Koestler was born on September 5, 1905, in Budapest, Hungary. His father owned a textile business until it failed during World War I at which time Koestler and his family moved to Vienna, Austria. While studying physics and engineering at the University of Vienna, Koestler became interested in the Zionist movement, which stresses that Jews should rule Palestine (modern day Israel). He moved to a Jewish settlement in Palestine in 1926 and began a career in journalism, but after three years, he lost his faith in Zionism and transferred to Paris and then to Berlin, where he became a member of the Communist Party in 1932.

Arthur Koestler
Arthur Koestler

In 1932 and 1933, while working for a newspaper, Koestler traveled through the USSR, where he witnessed extreme poverty and met famous politicians Karl Radek and Nicolai Bukharin. These former intellectuals of the Bolshevik Revolution, who were later executed by the Soviet government, made a deep impression on Koestler and formed the basis for the main character of his 1940 novel Darkness at Noon, his most famous book. In 1936, Koestler traveled to Spain to cover the Spanish civil war, during which time he was arrested as a spy and sentenced to death until British officials successfully lobbied for his release. In England, Koestler wrote The Spanish Testament (1937), and after Bukharin and Radek were executed (in 1938 and 1939, respectively), Koestler resigned from the Communist Party.

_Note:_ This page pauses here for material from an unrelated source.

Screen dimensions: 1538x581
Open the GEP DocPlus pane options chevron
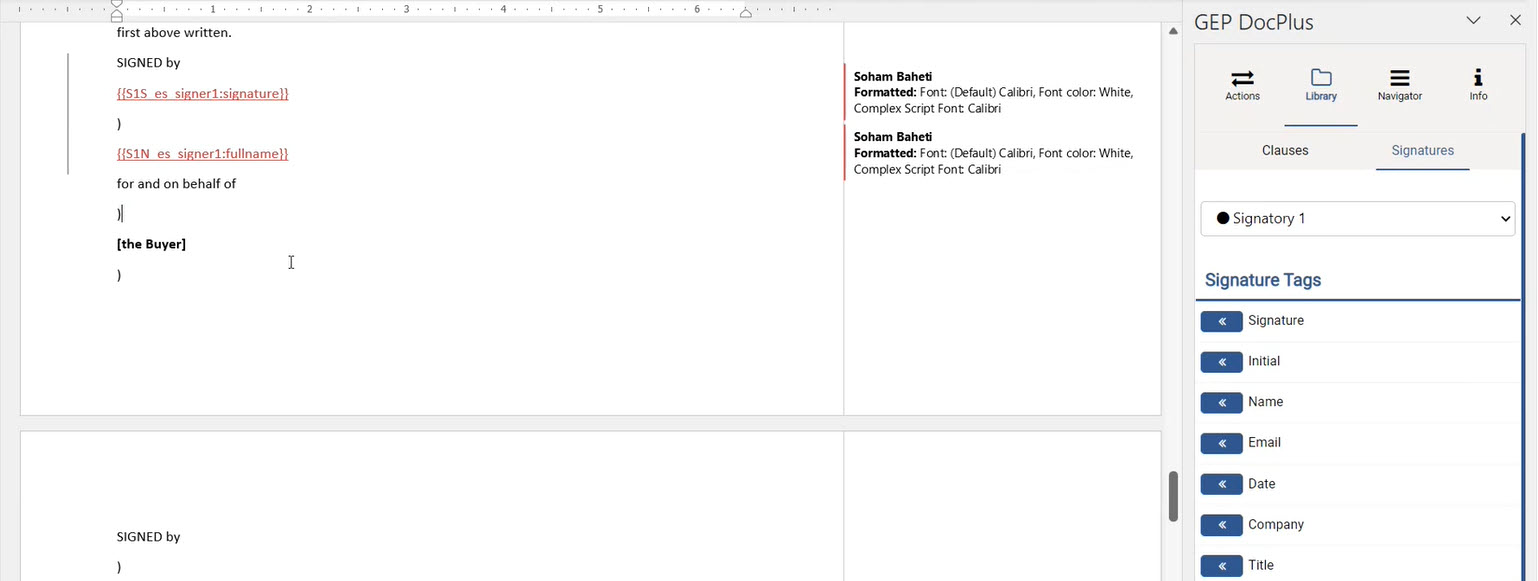[1473, 21]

Koestler was briefly imprisoned during the German occupation of France but was released in 1940 and eventually made his way to Britain. After the war, he began to be celebrated as a novelist, and he revived his interest in Zionism, campaigning for the creation of a Jewish state. He also was involved with the opposition to the Communist Party and campaigned against the death penalty.

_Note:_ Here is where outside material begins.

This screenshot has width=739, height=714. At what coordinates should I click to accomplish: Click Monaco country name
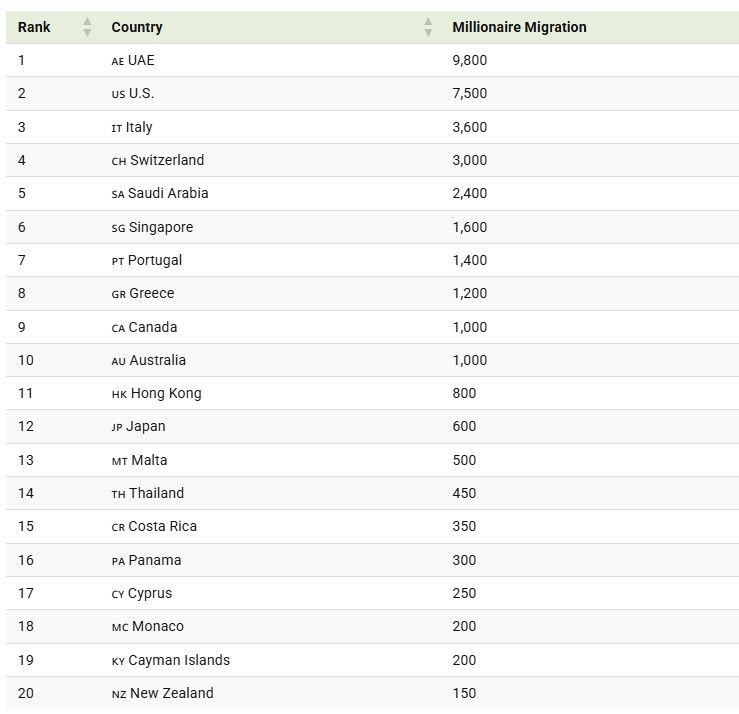pos(158,626)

Koestler continued to write political novels and journalism, as well as participating in European and American leftist intellectual debate, until the mid-1950s, when his interests turned to science and spiritualism. He wrote and spoke about the social and physical sciences during the 1960s and 1970s, although he was increasingly influenced by theological ideas, and published popular books, such as The Act of Creation (1962), which is a study of the creative process. In 1977, Koestler was diagnosed with Parkinson’s disease, and he and his third wife committed joint suicide on March 3, 1983, in London.